CBS’ Sharly Attkinson may force me to retire the CBS-Sauron photoshop I did in my Junkyardblog days. Her reporting has blazed the trail on Fast and Furious, and her latest story may seal the deal on just what that operation was really all about.
In Fast and Furious, ATF secretly encouraged gun dealers to sell to suspected traffickers for Mexican drug cartels to go after the “big fish.” But ATF whistleblowers told CBS News and Congress it was a dangerous practice called “gunwalking,” and it put thousands of weapons on the street. Many were used in violent crimes in Mexico. Two were found at the murder scene of a U.S. Border Patrol agent.
ATF officials didn’t intend to publicly disclose their own role in letting Mexican cartels obtain the weapons, but emails show they discussed using the sales, including sales encouraged by ATF, to justify a new gun regulation called “Demand Letter 3”. That would require some U.S. gun shops to report the sale of multiple rifles or “long guns.” Demand Letter 3 was so named because it would be the third ATF program demanding gun dealers report tracing information.

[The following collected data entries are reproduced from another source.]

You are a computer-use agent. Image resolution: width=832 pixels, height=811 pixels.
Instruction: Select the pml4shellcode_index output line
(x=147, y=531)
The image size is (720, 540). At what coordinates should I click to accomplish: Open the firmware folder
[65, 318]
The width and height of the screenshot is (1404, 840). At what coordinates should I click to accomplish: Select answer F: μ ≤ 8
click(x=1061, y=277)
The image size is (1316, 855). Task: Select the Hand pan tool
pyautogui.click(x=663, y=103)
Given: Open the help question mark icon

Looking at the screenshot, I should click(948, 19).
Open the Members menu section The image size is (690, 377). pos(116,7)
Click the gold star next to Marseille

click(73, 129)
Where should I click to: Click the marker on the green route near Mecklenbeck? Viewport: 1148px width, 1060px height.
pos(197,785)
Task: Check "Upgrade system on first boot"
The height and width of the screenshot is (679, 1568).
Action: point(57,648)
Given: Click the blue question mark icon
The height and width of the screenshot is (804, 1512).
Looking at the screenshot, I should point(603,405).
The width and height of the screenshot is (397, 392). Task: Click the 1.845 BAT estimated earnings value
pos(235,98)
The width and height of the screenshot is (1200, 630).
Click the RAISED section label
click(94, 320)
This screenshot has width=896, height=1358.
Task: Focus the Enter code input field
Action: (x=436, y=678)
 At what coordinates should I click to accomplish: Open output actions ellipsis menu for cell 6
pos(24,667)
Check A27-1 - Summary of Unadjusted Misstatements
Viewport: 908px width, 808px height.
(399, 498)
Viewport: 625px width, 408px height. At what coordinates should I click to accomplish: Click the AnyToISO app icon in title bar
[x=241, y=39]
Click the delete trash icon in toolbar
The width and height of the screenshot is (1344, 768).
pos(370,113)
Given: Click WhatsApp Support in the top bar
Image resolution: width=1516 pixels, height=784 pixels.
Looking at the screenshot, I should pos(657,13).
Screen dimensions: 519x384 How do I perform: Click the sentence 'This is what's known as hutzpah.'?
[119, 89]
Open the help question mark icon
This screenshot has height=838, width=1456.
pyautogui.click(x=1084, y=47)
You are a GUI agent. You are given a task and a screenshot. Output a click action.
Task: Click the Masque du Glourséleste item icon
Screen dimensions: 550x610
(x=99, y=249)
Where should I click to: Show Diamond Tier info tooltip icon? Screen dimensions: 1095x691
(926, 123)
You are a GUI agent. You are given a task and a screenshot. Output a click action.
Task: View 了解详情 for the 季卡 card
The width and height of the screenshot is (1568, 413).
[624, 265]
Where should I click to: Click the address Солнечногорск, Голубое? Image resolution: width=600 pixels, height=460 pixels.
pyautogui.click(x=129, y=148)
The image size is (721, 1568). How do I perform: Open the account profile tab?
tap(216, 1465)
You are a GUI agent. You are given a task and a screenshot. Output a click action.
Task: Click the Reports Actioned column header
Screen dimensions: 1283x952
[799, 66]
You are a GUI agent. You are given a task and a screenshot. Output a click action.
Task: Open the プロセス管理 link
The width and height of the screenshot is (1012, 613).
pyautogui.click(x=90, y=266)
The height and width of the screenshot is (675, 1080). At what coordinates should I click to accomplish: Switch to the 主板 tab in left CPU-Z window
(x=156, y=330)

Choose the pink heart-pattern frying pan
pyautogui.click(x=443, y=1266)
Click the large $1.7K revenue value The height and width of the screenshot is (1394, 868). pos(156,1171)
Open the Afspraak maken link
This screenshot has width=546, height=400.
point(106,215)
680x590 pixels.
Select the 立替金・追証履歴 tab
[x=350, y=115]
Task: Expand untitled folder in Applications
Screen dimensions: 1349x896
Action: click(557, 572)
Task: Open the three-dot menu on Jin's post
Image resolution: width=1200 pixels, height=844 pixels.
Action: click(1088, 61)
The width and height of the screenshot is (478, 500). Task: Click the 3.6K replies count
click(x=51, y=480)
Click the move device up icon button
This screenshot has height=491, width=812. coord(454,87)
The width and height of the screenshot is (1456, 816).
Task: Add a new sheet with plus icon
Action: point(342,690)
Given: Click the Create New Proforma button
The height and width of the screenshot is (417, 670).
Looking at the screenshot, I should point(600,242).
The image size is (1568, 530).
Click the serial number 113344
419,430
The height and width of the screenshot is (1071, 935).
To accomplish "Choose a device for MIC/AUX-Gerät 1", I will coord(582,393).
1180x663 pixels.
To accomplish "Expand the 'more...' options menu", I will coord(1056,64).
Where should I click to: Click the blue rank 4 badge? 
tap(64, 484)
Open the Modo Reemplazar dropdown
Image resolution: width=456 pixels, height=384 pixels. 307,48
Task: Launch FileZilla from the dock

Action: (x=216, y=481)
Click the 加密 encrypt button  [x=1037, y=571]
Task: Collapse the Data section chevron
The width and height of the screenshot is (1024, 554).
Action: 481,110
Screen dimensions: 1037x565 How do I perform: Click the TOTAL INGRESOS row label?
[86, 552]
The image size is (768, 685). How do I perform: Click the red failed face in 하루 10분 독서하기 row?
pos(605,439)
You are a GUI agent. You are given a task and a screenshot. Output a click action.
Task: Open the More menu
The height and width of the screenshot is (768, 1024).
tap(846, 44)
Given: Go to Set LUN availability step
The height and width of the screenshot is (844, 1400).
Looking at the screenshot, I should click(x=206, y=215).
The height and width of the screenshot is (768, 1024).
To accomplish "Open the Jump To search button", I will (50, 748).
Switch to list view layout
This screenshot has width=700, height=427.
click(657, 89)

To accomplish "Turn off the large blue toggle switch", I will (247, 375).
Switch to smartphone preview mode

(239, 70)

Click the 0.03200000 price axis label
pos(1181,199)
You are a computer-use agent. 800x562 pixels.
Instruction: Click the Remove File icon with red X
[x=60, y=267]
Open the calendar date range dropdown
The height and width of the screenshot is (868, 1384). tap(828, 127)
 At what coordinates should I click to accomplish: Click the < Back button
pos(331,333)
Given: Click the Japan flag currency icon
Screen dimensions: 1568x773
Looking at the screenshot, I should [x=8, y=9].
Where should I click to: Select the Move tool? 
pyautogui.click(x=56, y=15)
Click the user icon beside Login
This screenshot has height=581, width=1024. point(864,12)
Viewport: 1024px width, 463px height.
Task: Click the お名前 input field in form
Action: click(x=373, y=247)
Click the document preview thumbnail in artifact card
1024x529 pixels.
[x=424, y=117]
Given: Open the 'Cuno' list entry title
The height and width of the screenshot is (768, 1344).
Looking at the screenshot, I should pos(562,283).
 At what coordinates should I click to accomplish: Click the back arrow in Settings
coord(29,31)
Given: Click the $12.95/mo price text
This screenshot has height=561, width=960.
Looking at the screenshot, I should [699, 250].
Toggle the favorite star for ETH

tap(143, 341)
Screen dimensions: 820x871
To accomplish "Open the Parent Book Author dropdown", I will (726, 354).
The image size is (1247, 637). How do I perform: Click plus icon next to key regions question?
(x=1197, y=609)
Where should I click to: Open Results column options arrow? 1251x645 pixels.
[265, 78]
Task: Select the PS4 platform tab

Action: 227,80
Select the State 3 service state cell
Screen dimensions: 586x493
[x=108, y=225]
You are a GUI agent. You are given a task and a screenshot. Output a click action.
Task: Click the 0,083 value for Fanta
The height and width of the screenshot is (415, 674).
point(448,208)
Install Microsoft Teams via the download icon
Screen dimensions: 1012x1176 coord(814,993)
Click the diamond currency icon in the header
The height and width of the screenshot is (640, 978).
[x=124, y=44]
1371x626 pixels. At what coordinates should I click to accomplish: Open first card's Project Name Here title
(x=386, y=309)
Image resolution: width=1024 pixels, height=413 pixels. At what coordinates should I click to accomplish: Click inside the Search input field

On July 14, 2010 after ATF headquarters in Washington D.C. received an update on Fast and Furious, ATF Field Ops Assistant Director Mark Chait emailed Bill Newell, ATF’s Phoenix Special Agent in Charge of Fast and Furious:
“Bill – can you see if these guns were all purchased from the same (licensed gun dealer) and at one time. We are looking at anecdotal cases to support a demand letter on long gun multiple sales. Thanks.”
“We’re going to use our own mandate to sell long guns to argue for more control over the sale of long guns.” Basically.
Several gun dealers who cooperated with ATF told CBS News and Congressional investigators they only went through with suspicious sales because ATF asked them to.
Sometimes it was against the gun dealer’s own best judgment.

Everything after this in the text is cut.